Begin

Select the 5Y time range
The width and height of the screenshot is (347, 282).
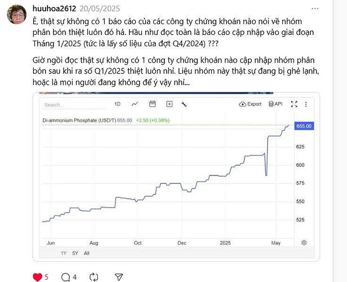(75, 253)
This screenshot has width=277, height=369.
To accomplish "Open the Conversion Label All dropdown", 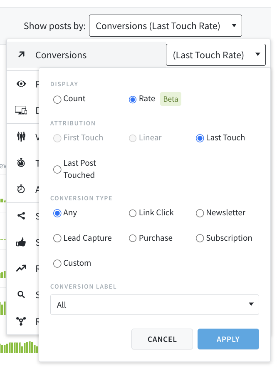I will (x=154, y=304).
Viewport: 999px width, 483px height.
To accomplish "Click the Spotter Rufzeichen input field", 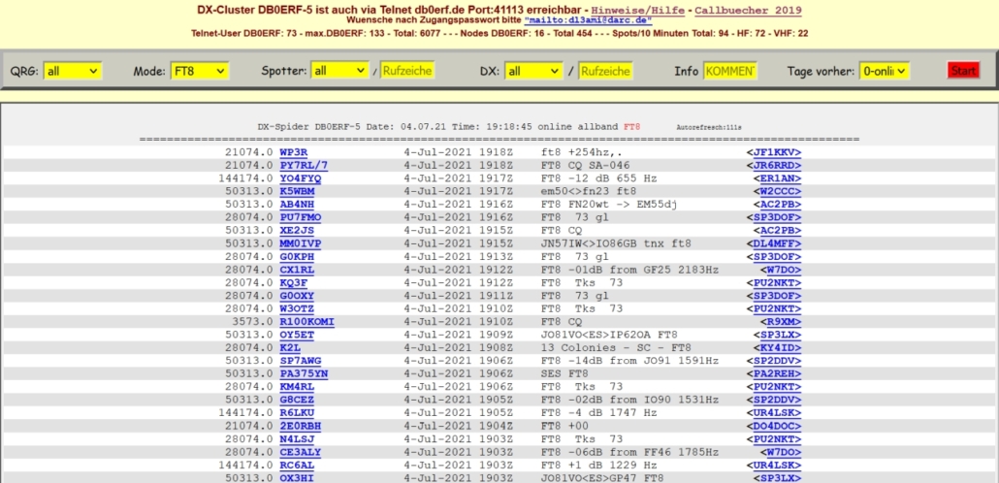I will [x=407, y=71].
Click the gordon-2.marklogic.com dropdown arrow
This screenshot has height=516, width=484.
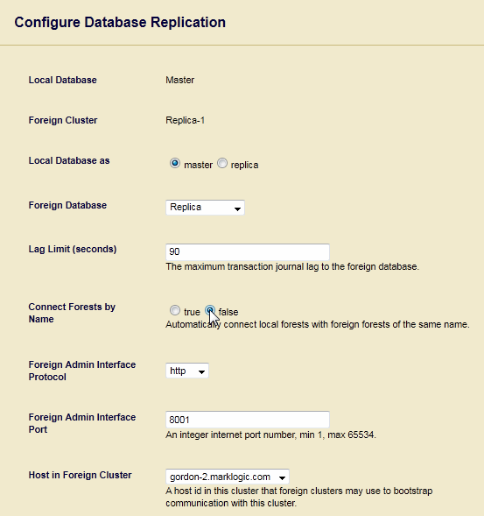point(282,478)
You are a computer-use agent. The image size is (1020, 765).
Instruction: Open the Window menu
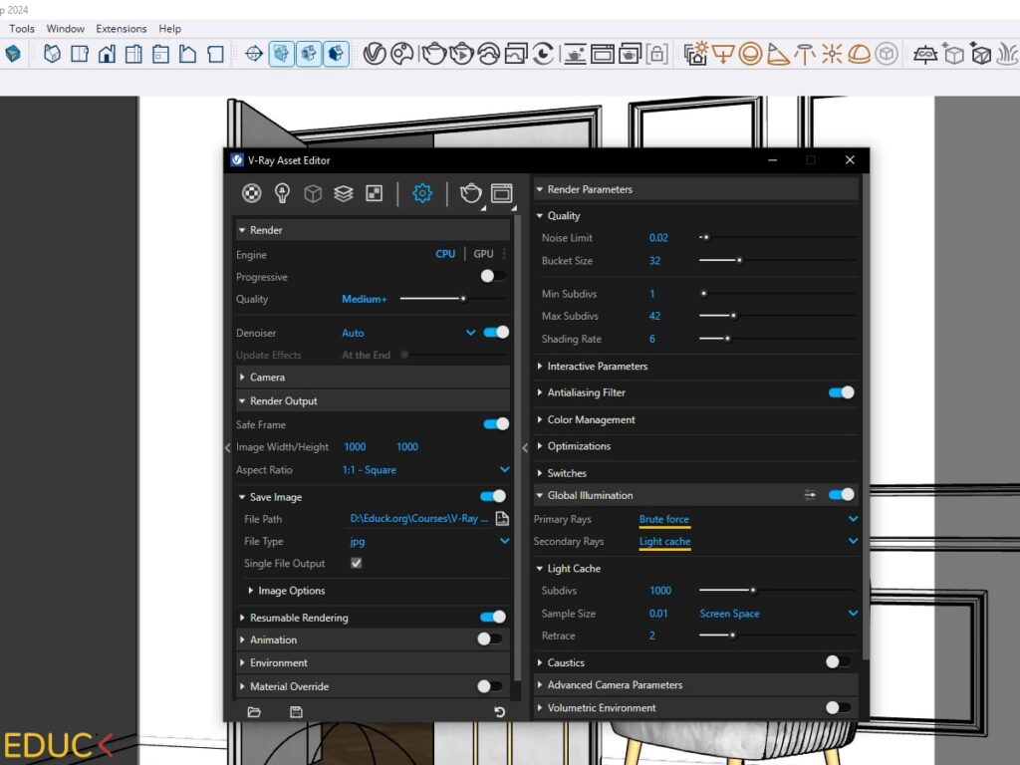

End

__Exercise__: Return each line of the listing above that contains the string "width".

__Exercise answer__:
The width and height of the screenshot is (347, 282).
This screenshot has width=277, height=369.
Viewport: 999px width, 483px height.
This screenshot has height=516, width=484.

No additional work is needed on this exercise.